On Wed, 15 Nov 2006, Jesse Phillips wrote:

 Date: Wed, 15 Nov 2006 10:37:53 -0800
 From: Jesse Phillips <Jesse.K.Phillips+Digitalmars gmail.com>
 Reply-To: digitalmars.D <digitalmars-d puremagic.com>
 To: digitalmars-d puremagic.com
 Newsgroups: digitalmars.D
 Subject: Re: Last DMD made me truly breathless -- for the wrong reasons
 
 DSSS would make a good distro for dmd/build. May not be feasible now,
 but some day.
 
 Georg Wrede wrote:
 My experiences last night
 
 
 I've been doing production work in D for some six months now. Therefore
 I have been a bit reluctant to actually download the latest versions for
 testing, we've settled on 0.166 on Linux, and want to stay with it for
 some time past D 1.0.
 
 Yesterday I couldn't resist, so I installed .174 on my w2k laptop -- and
 I was in for a major jolt:
 
 Idly browsing dmd/bin I found that one of the exes actually had an icon.
 So I double-clicked it, and guess what, a simple wysiwyg GUI editor pops
 up! Wow, now we can make simple GUI apps right out of the box! And I
 found a small and nice text editor already configured for D there, too!
 
 How come I've missed the buzz? Well, I guess D development is really
 putting on an exponential speed. Hoy contenders, resistance is futile!
 
 Some research this morning revealed the day-after: I must have
 downloaded DFL in the spring and forgotten to erase the dm and dmd
 hierarchies before unzipping. Oh well, it's the small things, like always.
 
 
 Some observations
 
 While I actually believed I was using this "shrink-wrap-DMD", I had
 several different feelings about it:
 
  - wow, D is leaping forward -- where will we be in six months?!!
  - unfair to only provide GUI stuff for Windows
  - later it felt ok, since most D users are on Windows anyway
  - Walter's really out to impress the crap out of folks
 
 After my bitter fall to ground, I felt:
 
  - why not?
  - some freebies in there make it feel polished, and "bigger"
  - ok, it's not Eclipse, but it could be touted as "a largish example"
  - OTOH, it must be awkward for Digital Mars:
     - quality issues
     - rights issues
     - the hassle, maintenance, support...
     - uncertainty about continued support from the app authors
     - upgrades syncing, especially waiting for the apps to catch up!
     - fighting with folks about who's stuff to include
 
 
 Things learned
 
 Obviously Walter can't be burdened with all this. So, what's left?
 IMHO, we could re-examine the idea about there being "D distros".
 
 We could have a few distros, each trying to be more user friendly, more
 outa-the-zip usable, and later distros for specific things, like games
 development, office stuff development, systems stuff, etc. If Linux
 seems to prosper with it, then I see no reason why D couldn't.
 
 The DMD license could deny charging for such distros. At the same time
 the text would recommend contacting DM, "for very reasonable deals" on
 for-profit distribution, including book-sleeve CDs.
 
 This way Walter could concentrate on exactly what he's doing right now,
 and what he's better at than anybody else: rocketing D to places where
 no language has gone!
Nov 15 2006
parent reply Gregor Richards <Richards codu.org> writes:
Producing native packages from DSSS builds is already on "the list."

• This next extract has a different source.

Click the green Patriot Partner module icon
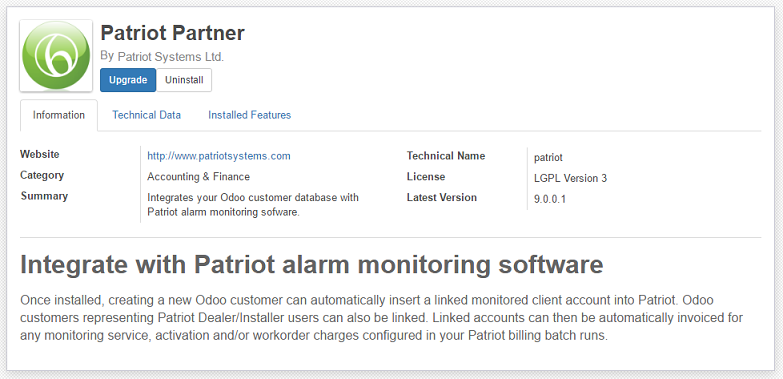tap(56, 56)
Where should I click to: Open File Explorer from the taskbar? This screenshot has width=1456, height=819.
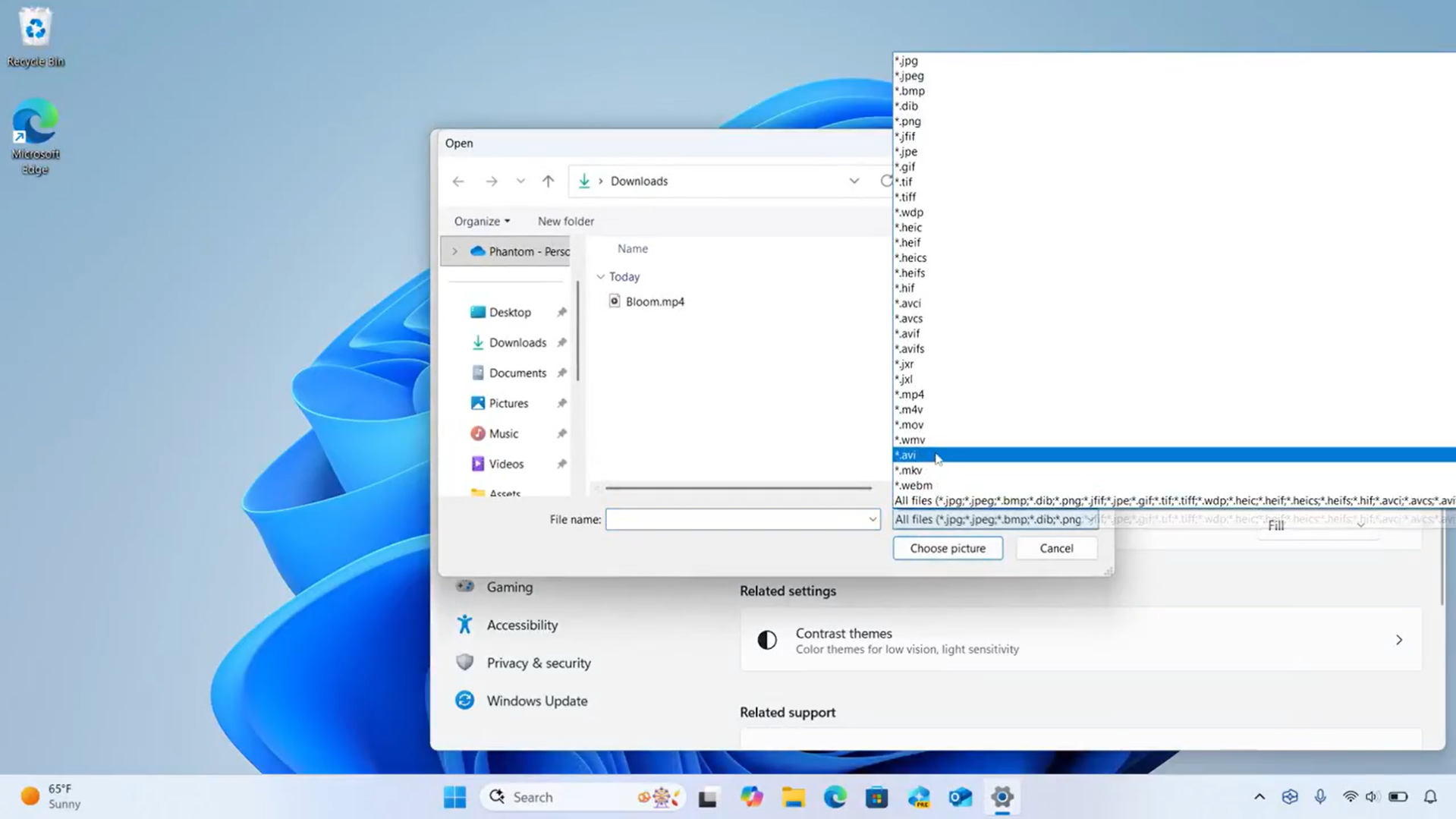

And DSSS provides a large number of advantages that aren't in native 
packages, simply because DSSS is tailored towards D.

I completely understand that issues with pervasiveness of different 
installation systems and platforms, it's the core of my current job, and 
I designed DSSS with the forethought that it would at least as often be 
used simply to force fairly consistent installs for packaging systems as 
it would be for its net feature.  I've been trying to stress that the 
net feature is /not/ its primary feature, but certain parties who shall 
remain nameless have pressured me into bringing that future to the 
forefront.

  - Gregor Richards

Brad Roberts wrote:
 While DSSS is a great product in the vein of cpan and its ilk and I don't 
 want to diminish it's value, but for most unix flavors, there's native 
 packaging mechanisms that are preferred by the masses.
 
 Explicitly stated:
   for freebsd, ports is king
       debian, .deb's and the various front ends is where it's at
       redhat, .rpm and yum
       windows, uh... installshield?  I dunno.. not my playground
       etc...
 
 My primary experience is with debian.  There there's wrappers around cpan 
 to facilitate creation of .deb from a cpan package should it not happen to 
 be already officially packaged up (an extreme rarity).  As a maintainer of 
 more systems than I care to, I value the uniformity that using a single 
 package management system brings.
 
 So.. what would really go a long way, would be a way to easily create 
 native package for various platforms and a repository to be populated.  
 What would then work well would be for there to be a single 'starter' 
 package for D development:  probably a dmd/gdc installer + a hook to 
 register the native repository with the native install system (for debian 
 this would be adding a line to the /etc/apt/sources.list file).
 
 DSSS could then mutate to a system for building and producing the 
 artifacts to go into the repository, maybe.
 
 Anyway.. food for thought.
 
 Later,
 Brad
 
 On Wed, 15 Nov 2006, Jesse Phillips wrote:
 
 
Date: Wed, 15 Nov 2006 10:37:53 -0800
From: Jesse Phillips <Jesse.K.Phillips+Digitalmars gmail.com>
Reply-To: digitalmars.D <digitalmars-d puremagic.com>
To: digitalmars-d puremagic.com
Newsgroups: digitalmars.D
Subject: Re: Last DMD made me truly breathless -- for the wrong reasons

DSSS would make a good distro for dmd/build. May not be feasible now,
but some day.

Georg Wrede wrote:

My experiences last night


I've been doing production work in D for some six months now. Therefore
I have been a bit reluctant to actually download the latest versions for
testing, we've settled on 0.166 on Linux, and want to stay with it for
some time past D 1.0.

Yesterday I couldn't resist, so I installed .174 on my w2k laptop -- and
I was in for a major jolt:

Idly browsing dmd/bin I found that one of the exes actually had an icon.
So I double-clicked it, and guess what, a simple wysiwyg GUI editor pops
up! Wow, now we can make simple GUI apps right out of the box! And I
found a small and nice text editor already configured for D there, too!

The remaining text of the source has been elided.